Artículo publicado en El Comercio, martes 1 de septiembre de 2020
Con razón se suele cuestionar la conducta de presidentes como Trump, Bolsonaro u Ortega, por mencionar algunos, quienes de diferentes maneras muestran desdeñar el conocimiento científico. Con razón debemos alarmarnos por la proliferación de ideas sin fundamento en el espacio público, basadas exclusivamente en especulaciones, consideraciones ideológicas o paranoias conspirativas. Ciertamente, una gran lección de la pandemia debe ser la importancia de la inversión en ciencia y tecnología, que es la que nos permite desarrollar pruebas para hacer diagnósticos, vacunas, respiradores, y fundamentar decisiones de política pública.
Precisamente, la semana pasada un conjunto de reputados científicos publicó una carta abierta al Presidente de la República en la que reclaman “cambios esenciales de estrategia”, para lo cual habría que “utilizar en mayor grado los conocimientos y recursos científicos existentes”. En resumen, plantean “diseñar un sistema de vigilancia epidemiológica… con indicadores clave que permitan conocer la evidencia para las decisiones del Gobierno”; aumentar el número de pruebas moleculares y el rastreo de contactos; implementar “políticas de aislamiento realistas”; “una política de información y comunicación masiva orientada al cambio de comportamiento del ciudadano”; y potenciar respuestas económicas (bonos, empleo temporal).

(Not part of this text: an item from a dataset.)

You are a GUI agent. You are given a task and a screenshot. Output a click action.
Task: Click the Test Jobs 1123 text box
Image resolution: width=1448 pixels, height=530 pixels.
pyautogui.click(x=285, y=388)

Como puede verse, en realidad no están pidiendo cambios radicales, sino hacer más y mejor de lo que se está haciendo, pedido que compartimos todos. La pregunta es por qué un gobierno que no parece desdeñar el conocimiento científico, y que cuenta con la colaboración de otros científicos y técnicos tan destacados como los firmantes de la carta, no actúa en la línea de lo sugerido. Acaso las cosas se entenderían mejor si llamáramos a la conversación a los funcionarios públicos, a los implementadores de las políticas que se reclaman. Los científicos, expertos, periodistas, lanzamos sugerencias, los políticos toman decisiones, pero quienes tienen que llevar las ideas a la práctica son los funcionarios que tienen que lidiar con los enmarañados problemas de implementación práctica, y que suelen no opinar dada su posición subordinada a las autoridades para las que trabajan.
Probablemente ellos señalarían que, así como la capacidad hospitalaria está sobrepasada, también lo está la capacidad operativa de buena parte del sector público. Todos queremos mejores datos y diseñar mejores sistemas, pero apenas somos capaces de actualizar la información disponible. Necesitamos ampliar y mejorar el rastreo de contactos, pero apenas si podemos cubrir el personal necesario para la atención hospitalaria; queremos atender prioritariamente las provincias en las que la epidemia empieza a descontrolarse, pero nos topamos con los problemas de coordinación con autoridades regionales y locales. A esto debemos sumar la escasa posibilidad o voluntad de la ciudadanía para colaborar con las medidas de aislamiento; para ello se invoca una mayor participación de las organizaciones de base, las mismas que hace no mucho caracterizábamos como marcadas por lógicas corporativas y clientelísticas. En suma, no siempre querer es poder. Esto no significa resignarse pasivamente a la situación actual, cuando hay tantísimo terreno por mejorar, pero sí entender de que no hay “balas de plata” cuando se tienen que atender múltiples frentes de manera simultánea, y cuando en todos tenemos problemas.
Hablando de los funcionarios, ayudaría respaldar y fortalecer su trabajo. En este diario Jonathan Castro ha informado sobre la alta rotación e inestabilidad en cargos clave como Viceministerios, Secretarías y Direcciones Generales; un ejemplo es la Secretaría de Comunicación Social de la PCM, clave para el desarrollo de las tan reclamadas estrategias comunicacionales, cuya tardanza se explica precisamente por esa inestabilidad. Acaso un buen ejemplo de lo que intento decir: la reciente campaña “No seamos cómplices” es necesaria, pero no es ninguna solución por sí misma; además, ya desató un intenso debate entre los expertos en comunicaciones y ciencias del comportamiento, con posiciones a favor y en contra, como es natural en estos menesteres. En realidad, las políticas públicas, si bien deben alimentarse de consideraciones científicas y técnicas, responden a decisiones políticas, y se resuelven en el terreno político.